Get R-Squared after doing stepwise model selection in regression in R

linear modelmodel selectionrregression

I am using R commander to do stepwise model selection in a linear model. When I run stepwise model selection, it reduces some variables, and finally, a model with AIC is provided. However, it does not show the R-squared. I am wondering how I can determine the new value of R-squared? Moreover, is it possible to do stepwise model selection based on adjusted R-squared, not AIC nor BIC?

Best Answer

A number of summary statistics of a linear model are not stored in the returned object of class lm, but can be extracted from it with the summary() method:

> fit <- lm(waiting ~ eruptions, faithful)
> names(summary(fit))
 [1] "call"          "terms"         "residuals"     "coefficients" 
 [5] "aliased"       "sigma"         "df"            "r.squared"    
 [9] "adj.r.squared" "fstatistic"    "cov.unscaled"

Adjusted R squared is stored in adj.r.squared. Beware that adjusted R squared is still an in sample estimate, i.e., the data used for fitting the model are also used for evaluation and it is thus still prone to overfitting when used as a model selection cirterion. To compute the out-of-sample R squared, you can fit with glm instead of lm (family=gaussian is equivalent to lm, although the optimization algorithm is different) and use the function cv.glm() from the package boot.

And now a comment for collecting downvotes ;-) There are problems with stepwise selection and it is possible to construct cases where it fails.
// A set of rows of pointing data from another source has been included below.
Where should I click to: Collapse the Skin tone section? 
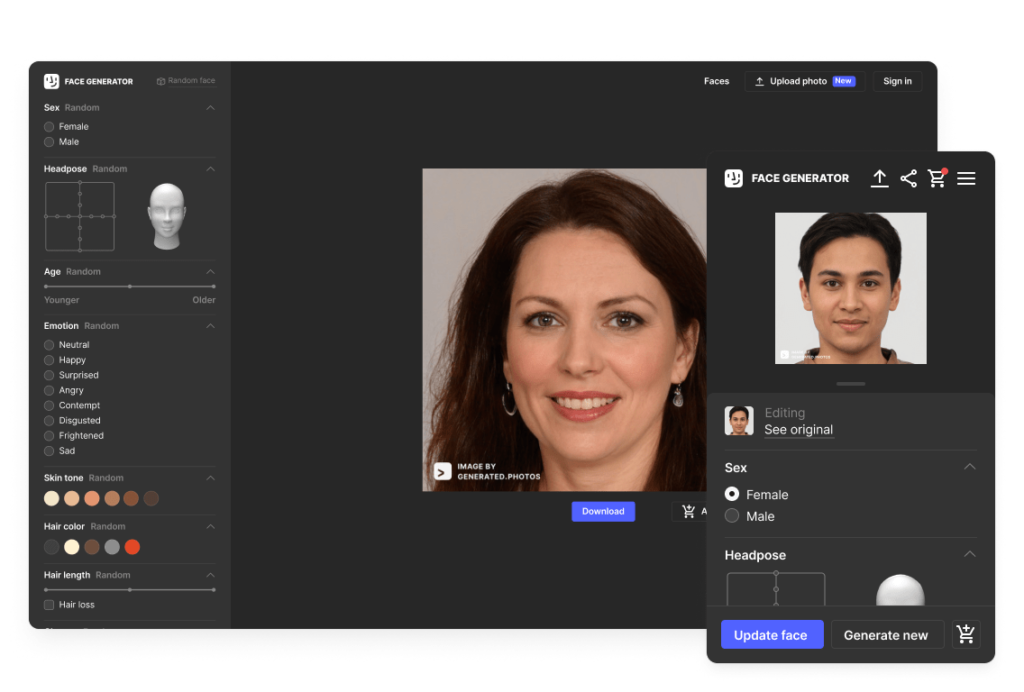pos(210,477)
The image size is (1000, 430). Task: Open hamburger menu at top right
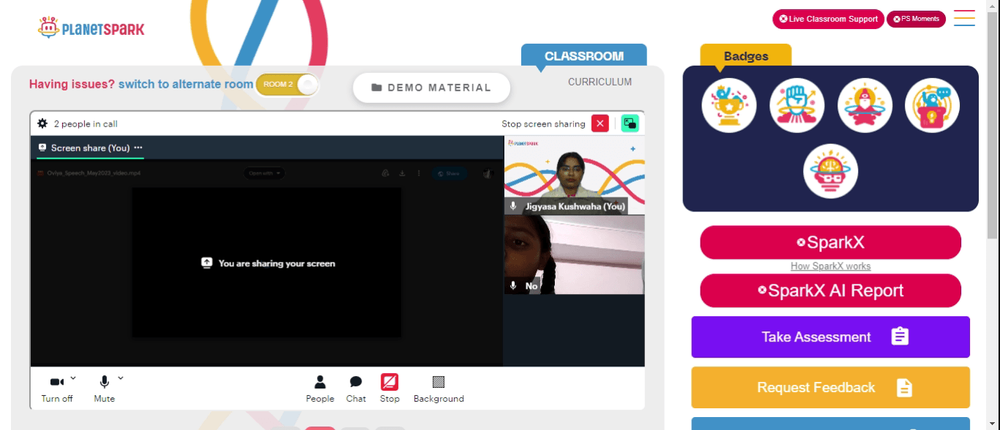964,18
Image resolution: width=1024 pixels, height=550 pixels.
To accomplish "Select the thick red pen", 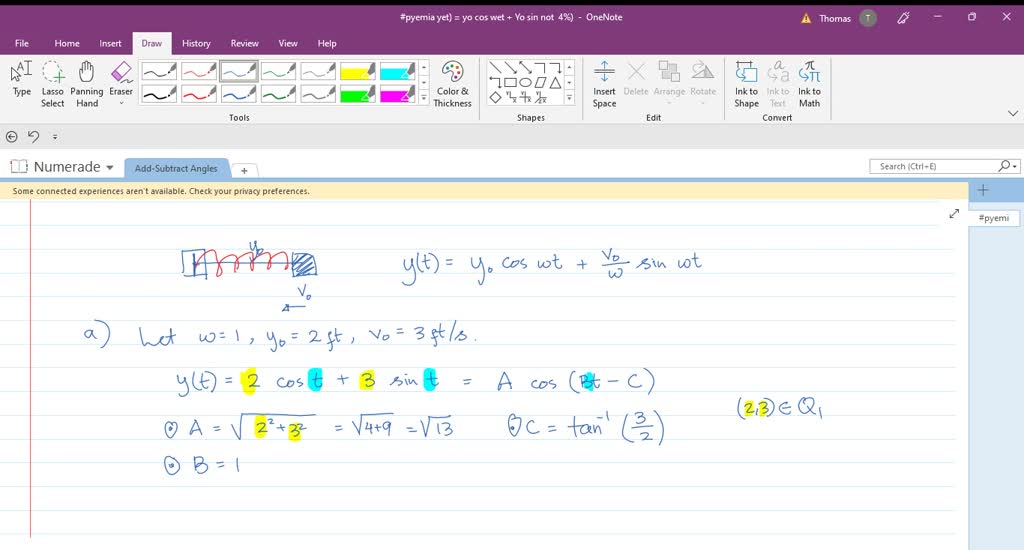I will point(199,95).
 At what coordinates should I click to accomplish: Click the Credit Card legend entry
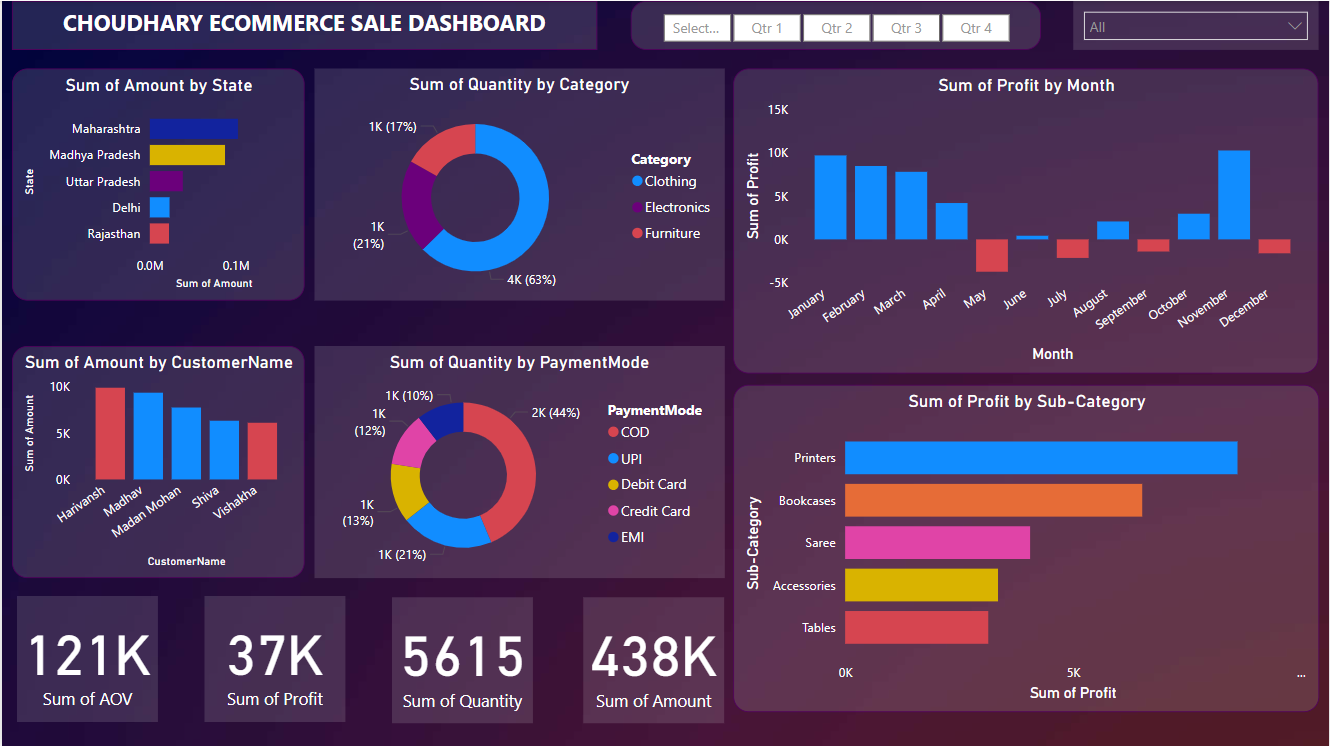coord(651,511)
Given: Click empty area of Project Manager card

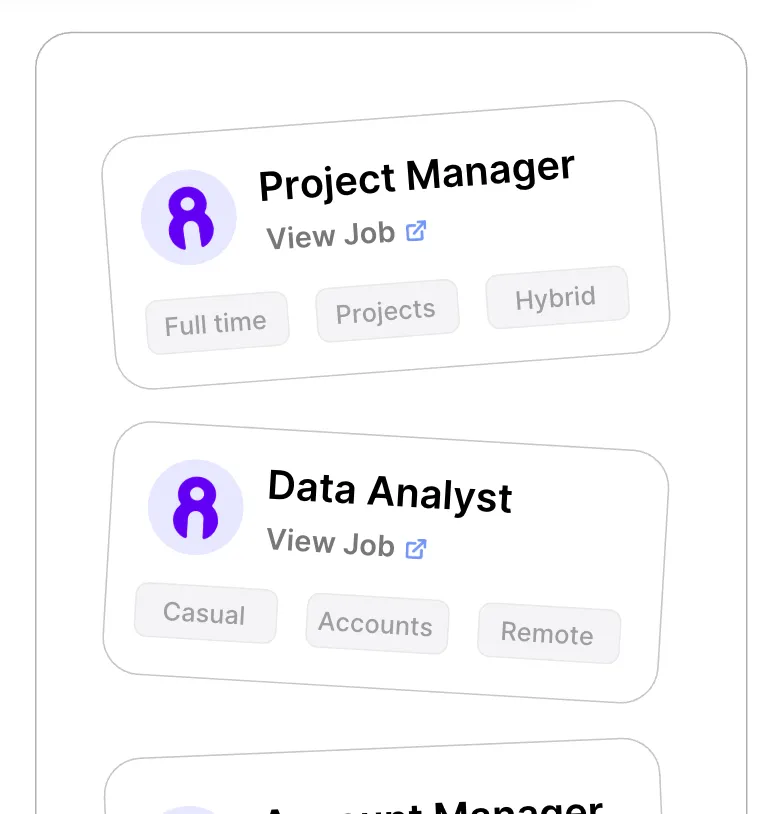Looking at the screenshot, I should tap(613, 218).
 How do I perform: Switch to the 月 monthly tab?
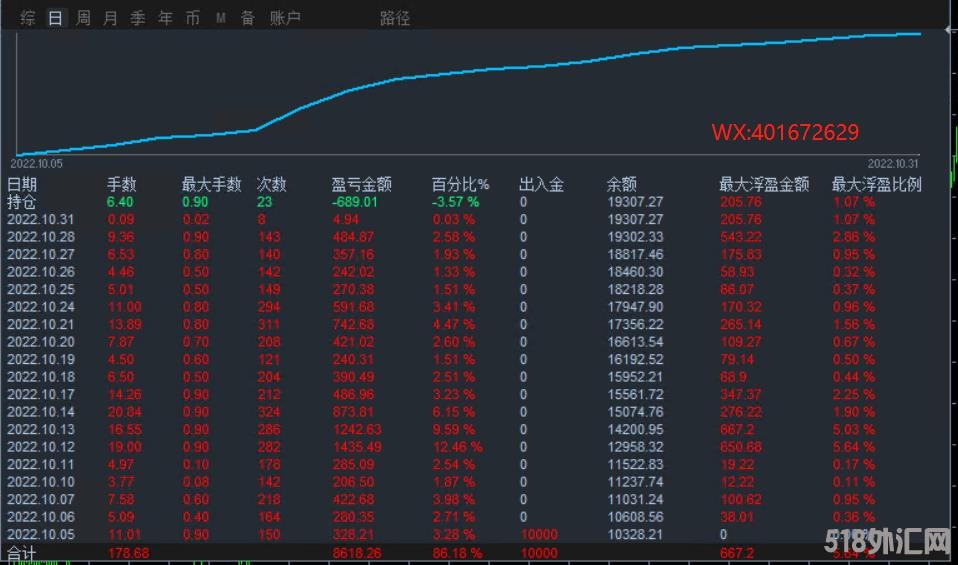click(110, 18)
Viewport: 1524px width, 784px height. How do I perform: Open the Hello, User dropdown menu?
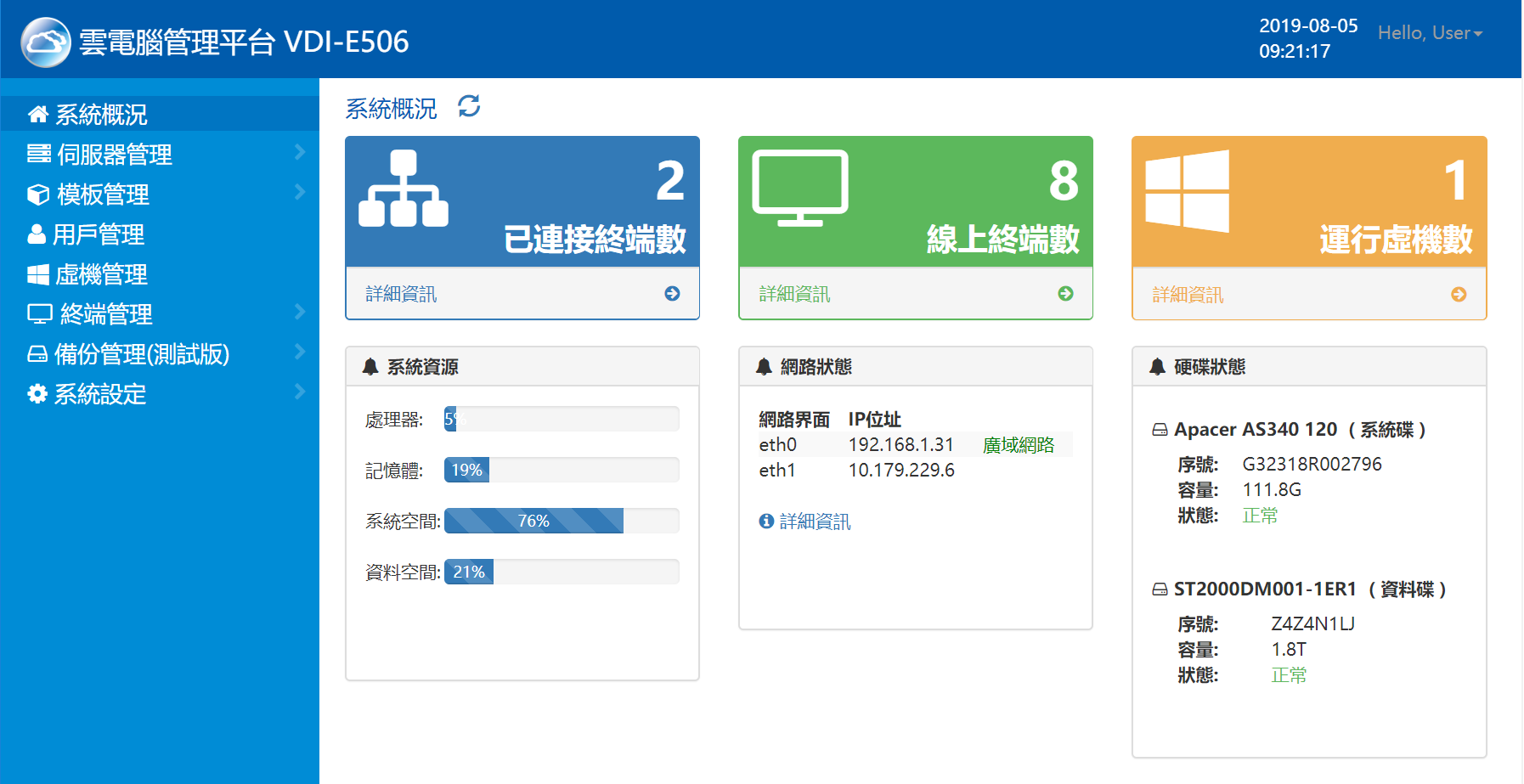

On the other hand, it is much better than its reputation: an extended study by Hastie and Tibshirani found it to be comparable to an exhaustive full optimal search "throughout", which is quite amazing considering the strong advises against stepwise selection here on CV.

Hastie, Trevor, Robert Tibshirani, and Ryan J. Tibshirani. "Extended comparisons of best subset selection, forward stepwise selection, and the lasso." arXiv:1707.08692 (2017).